On 11/11/08, James Dennett <[EMAIL PROTECTED]> wrote:
> On Tue, Nov 11, 2008 at 8:04 PM, Mark Tall <[EMAIL PROTECTED]> wrote:
> > On 12/11/2008, James Dennett <[EMAIL PROTECTED]> wrote:
> > > In a union only one field can be active at one time, hence
> > > initializing more than one makes no sense
> > > ...
> > > However, const items need to be initialized, hence potting two in a
> > > union makes no sense.
> >
> > Conceptually there is nothing wrong with having two or more const
> > members in a union.
>
> There is something very wrong with it.
>
> The idea of a union is that it's space for one of a collection of
> objects to be active at any one time.  Writing to one member
> invalidates all other members.
>
> (There are secondary uses of unions for type punning.  Most such uses
> are not valid portable C++, but g++ supports them because they're so
> common in real code.)
>
> > The compiler (or standard) should recognise this
> > particular case, and interpret that initialising one member of a union
> > is equivalent to initialising all the members, be they const or not.
>
> The members are only active one at a time.  It makes no sense to speak
> of them all being initialized.
>
> > > (The standard doesn't need an explicit rule to say that, as it's
> > > implied by other rules.)
> >
> > I'm not sure I agree with the standard.  The two requirements, i.e.
> > (i) need to initialise all consts, and (ii) only one member of a union
> > can be initialised, are at conflict with each other.

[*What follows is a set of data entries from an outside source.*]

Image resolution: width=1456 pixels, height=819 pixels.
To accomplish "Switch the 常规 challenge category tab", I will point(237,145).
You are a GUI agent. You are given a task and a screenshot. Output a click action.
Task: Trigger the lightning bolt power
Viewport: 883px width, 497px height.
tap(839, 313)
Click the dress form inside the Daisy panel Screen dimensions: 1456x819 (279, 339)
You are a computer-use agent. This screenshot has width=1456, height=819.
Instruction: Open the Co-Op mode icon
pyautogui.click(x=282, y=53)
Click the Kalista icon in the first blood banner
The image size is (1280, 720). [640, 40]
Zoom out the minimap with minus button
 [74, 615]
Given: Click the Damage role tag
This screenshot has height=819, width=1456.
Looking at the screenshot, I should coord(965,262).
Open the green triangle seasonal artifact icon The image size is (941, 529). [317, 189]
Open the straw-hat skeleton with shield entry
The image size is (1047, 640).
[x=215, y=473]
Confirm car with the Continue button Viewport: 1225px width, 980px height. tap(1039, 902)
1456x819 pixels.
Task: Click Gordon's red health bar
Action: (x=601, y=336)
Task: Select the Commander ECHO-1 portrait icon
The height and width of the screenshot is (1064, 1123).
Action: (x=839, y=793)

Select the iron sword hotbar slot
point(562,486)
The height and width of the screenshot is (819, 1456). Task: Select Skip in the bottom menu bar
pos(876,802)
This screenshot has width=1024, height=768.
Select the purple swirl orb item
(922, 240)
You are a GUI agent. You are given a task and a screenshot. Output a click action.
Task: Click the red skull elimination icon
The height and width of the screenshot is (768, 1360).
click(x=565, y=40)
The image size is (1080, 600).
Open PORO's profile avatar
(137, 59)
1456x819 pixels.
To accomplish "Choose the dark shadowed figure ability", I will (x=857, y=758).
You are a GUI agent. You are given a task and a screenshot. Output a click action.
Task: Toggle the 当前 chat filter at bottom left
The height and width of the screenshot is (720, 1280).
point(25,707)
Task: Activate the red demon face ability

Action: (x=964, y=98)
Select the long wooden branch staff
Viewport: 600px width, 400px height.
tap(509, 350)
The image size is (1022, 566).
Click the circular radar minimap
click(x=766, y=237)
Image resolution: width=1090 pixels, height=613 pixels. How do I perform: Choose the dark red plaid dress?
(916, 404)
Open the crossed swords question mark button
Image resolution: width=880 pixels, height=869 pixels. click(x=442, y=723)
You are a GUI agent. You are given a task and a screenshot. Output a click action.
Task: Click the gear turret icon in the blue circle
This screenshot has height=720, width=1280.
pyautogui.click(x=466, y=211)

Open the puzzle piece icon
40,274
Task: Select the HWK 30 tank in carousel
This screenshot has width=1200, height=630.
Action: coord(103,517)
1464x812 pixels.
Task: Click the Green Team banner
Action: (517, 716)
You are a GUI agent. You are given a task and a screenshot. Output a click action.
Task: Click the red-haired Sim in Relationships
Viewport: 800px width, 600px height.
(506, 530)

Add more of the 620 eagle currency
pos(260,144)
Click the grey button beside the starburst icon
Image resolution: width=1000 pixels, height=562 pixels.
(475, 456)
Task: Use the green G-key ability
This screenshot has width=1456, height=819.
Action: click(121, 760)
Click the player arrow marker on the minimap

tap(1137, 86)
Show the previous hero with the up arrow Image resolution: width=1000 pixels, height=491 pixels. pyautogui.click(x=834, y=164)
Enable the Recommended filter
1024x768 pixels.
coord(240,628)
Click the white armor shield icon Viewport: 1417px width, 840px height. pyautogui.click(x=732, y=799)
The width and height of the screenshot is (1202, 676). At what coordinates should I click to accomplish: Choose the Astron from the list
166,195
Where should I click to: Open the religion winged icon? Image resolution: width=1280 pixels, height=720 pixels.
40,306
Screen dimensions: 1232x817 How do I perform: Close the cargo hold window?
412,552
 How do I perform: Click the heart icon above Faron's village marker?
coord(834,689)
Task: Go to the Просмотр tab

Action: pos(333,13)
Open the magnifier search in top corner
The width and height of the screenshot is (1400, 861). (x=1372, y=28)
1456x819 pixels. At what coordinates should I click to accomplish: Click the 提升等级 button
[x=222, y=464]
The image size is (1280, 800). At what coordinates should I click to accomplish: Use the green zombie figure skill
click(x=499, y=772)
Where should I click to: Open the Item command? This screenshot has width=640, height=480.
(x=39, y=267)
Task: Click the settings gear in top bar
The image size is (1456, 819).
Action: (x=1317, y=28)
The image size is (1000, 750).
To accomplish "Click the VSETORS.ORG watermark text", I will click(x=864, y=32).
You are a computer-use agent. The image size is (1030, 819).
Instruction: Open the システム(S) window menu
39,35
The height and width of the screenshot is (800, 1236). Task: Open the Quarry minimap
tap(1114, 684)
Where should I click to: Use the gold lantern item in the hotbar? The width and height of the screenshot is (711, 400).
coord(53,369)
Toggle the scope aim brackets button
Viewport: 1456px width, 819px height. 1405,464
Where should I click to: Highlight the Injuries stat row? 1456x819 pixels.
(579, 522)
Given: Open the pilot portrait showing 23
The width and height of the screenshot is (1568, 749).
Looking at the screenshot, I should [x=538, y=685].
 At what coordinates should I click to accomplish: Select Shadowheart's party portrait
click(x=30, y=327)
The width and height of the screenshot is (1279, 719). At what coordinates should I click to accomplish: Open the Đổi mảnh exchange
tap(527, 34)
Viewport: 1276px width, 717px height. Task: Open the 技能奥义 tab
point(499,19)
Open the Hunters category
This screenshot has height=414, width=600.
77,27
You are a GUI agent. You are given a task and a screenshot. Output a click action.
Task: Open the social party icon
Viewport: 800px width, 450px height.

Requirement (ii)
> > fullfills requirement (i), so the compiler shouldn't be complaining
> > about uninitialised consts.
>
> Initializing one member of a union does not (and generally cannot)
> initialize other members.  In general, the purpose of unions is to
> hold objects of different types.  There's no way in which initializing
> (say) a char can also be reasonably viewed as valid initialization of
> (say) a double, or vice versa.  But that's less important: the key
> issue is the concept of a union as having only one active member at
> any given time.
>
> You are, of course, free to dislike this.  C++0x is making substantial
> changes to handling of unions, but I cannot imagine any change such as
> you propose being accepted -- it just does too much violence to the
> model of what unions are.  You can also submit patches for gcc to
> implement what you wish as an extension to the standard; I'd be
> surprised if such a patch were accepted, but I have no way to know for
> sure.

In summary, the change to unions is to allow non-pod types in unions.
To use this capability, though, you need to remember what the last
active field was so you can destruct it.

I agree that having multiple initialized members of a union is highly
unlikely.  The semantics depend too much on the details of compilers
and platforms, so the best the standard could do is "implementation
defined", and the general trend is towards avoiding that were possible.